The Republic of Palau is part of the Micronesian region in the western Pacific Ocean. Consisting of a series of islands, Palau is about 458 square kilometers in total size with a population of 21,726. Palau is famous for its beautiful natural environment. Its coral reefs are known as one of the “Seven Underwater Wonders of the World.” The water quality in Palau is considered to be safe for its citizens. However, due to the development in Palau in the recent years and the lack of awareness of protecting drinking water sources, poor water quality may become a huge problem in the future.
Palau’s main water sources are the Ngerikiil River and the Ngerimel Dam. The Ngerikiil River is a freshwater stream that is widely used for residential and agricultural purposes. The Ngerimel Dam has a storage capacity of 20 million gallons of water. Both water sources are well-protected and minimal human activity exists in the watershed area. The Ngerkiil River produces one million gallons per day and the Ngerimel Dam produces three million gallons per day.
The water is fed into the Koror-Airal water treatment plant for use by three-fourths of the population of Palau. The water is collected in a chamber called the “wet well,” where minerals are added. Then the water is pumped into a series of clarifiers in order to remove suspended solids.
Palau’s surface water, groundwater and coastal water qualities are facing challenges from pollution. Sedimentation is the main source of pollution and lowers the quality of surface water. The sedimentation is caused by poor erosion controls, loss of riparian buffers, and poor land-use practices. The groundwater sources are polluted by poorly maintained septic tanks, leaching from nearby landfills and saltwater intrusion. Coastal water quality is affected by land-based pollution, as well as by gasoline and oil from outboard motors and ships. According to the Pacific Water Community, the water quality in Palau may also face challenges such as sewage, chemical pollution and oil spills due to future development on the larger islands.

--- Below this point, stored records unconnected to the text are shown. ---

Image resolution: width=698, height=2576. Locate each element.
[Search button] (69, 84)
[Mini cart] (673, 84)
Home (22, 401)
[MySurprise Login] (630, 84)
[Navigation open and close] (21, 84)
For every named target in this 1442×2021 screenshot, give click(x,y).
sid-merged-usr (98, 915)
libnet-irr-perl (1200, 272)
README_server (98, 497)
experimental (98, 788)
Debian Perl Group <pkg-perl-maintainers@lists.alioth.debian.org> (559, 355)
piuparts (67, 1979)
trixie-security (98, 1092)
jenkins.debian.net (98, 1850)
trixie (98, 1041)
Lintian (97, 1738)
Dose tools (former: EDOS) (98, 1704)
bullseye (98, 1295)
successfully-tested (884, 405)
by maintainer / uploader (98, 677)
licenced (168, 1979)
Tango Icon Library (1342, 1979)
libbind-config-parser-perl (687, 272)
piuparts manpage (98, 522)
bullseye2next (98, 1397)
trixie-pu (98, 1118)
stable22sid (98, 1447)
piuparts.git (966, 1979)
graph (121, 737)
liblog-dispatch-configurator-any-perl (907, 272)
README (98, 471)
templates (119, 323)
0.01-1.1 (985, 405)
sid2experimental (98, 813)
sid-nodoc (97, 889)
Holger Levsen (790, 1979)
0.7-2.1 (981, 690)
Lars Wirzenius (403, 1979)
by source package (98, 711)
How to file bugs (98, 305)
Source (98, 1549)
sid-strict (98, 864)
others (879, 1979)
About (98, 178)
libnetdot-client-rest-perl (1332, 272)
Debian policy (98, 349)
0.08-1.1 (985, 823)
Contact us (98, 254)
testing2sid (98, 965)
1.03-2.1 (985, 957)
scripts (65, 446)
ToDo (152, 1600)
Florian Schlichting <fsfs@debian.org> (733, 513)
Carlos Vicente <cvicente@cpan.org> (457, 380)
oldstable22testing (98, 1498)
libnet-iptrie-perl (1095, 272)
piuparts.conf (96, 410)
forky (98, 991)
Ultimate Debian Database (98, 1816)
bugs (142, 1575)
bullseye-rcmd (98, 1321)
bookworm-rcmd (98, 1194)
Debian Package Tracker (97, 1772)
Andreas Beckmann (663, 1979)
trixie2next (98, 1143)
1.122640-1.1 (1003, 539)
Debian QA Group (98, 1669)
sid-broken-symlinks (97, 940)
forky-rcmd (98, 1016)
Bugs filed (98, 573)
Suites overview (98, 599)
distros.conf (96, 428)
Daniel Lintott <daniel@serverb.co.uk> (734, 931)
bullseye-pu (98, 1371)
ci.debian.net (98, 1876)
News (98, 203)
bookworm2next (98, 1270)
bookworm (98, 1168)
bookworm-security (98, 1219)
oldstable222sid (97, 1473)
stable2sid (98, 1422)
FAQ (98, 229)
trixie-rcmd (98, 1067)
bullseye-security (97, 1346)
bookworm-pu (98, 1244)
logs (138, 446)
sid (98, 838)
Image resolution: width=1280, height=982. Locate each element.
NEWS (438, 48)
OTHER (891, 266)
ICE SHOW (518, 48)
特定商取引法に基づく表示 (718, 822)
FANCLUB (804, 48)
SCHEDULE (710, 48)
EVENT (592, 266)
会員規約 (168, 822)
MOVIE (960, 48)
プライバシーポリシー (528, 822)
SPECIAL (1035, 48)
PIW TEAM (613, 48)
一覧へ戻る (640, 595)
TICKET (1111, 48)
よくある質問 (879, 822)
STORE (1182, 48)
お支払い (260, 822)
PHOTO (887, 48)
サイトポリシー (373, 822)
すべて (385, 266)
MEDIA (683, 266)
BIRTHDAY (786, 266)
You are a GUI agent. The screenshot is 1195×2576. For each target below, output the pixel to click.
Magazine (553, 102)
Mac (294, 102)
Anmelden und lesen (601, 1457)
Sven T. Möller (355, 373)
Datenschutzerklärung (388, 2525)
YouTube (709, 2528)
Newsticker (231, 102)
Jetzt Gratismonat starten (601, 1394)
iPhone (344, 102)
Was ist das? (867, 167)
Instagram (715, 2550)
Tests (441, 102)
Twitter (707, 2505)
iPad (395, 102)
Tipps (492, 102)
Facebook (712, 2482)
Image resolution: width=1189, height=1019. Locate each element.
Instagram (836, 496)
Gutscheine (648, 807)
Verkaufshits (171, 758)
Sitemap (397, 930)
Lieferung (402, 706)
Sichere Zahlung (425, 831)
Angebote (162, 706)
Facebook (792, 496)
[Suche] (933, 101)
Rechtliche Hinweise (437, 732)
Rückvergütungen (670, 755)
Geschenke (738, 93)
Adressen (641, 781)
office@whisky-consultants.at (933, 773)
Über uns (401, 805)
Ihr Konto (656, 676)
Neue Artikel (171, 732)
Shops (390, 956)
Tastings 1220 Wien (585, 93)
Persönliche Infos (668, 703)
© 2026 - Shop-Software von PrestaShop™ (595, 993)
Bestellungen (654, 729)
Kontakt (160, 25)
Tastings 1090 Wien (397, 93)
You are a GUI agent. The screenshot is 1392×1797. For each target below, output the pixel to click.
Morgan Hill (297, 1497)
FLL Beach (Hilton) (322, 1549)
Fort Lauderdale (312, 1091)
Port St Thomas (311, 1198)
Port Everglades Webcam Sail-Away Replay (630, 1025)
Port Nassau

According to studies by the Pacific Water Community, the water storage and treatment process also has hidden trouble. The drinking water is facing the threat of chemical contamination. The water storage and treatment facilities do not have enough funds to purchase relevant equipment or to carry out repairs and maintenance.
Palau’s government noticed some of the pollution and has started to reduce the causes. The government is trying to improve land-use management within the watershed and drainage around roads to reduce the pollution in the surface water. A better filtration system will be added to the water treatment process to remove suspended solids. To prevent the catchment being affected by human and animal contamination, the Palau government is trying to establish stringent catchment management plans. The water storage and treatment facilities will receive more funding in the near future for better equipment.
In conclusion, the water quality in Palau is not a problem so far. However, it will become a huge problem for Palau’s citizens in the future if the pollution continues. The water quality problem needs more attention from Palau’s government.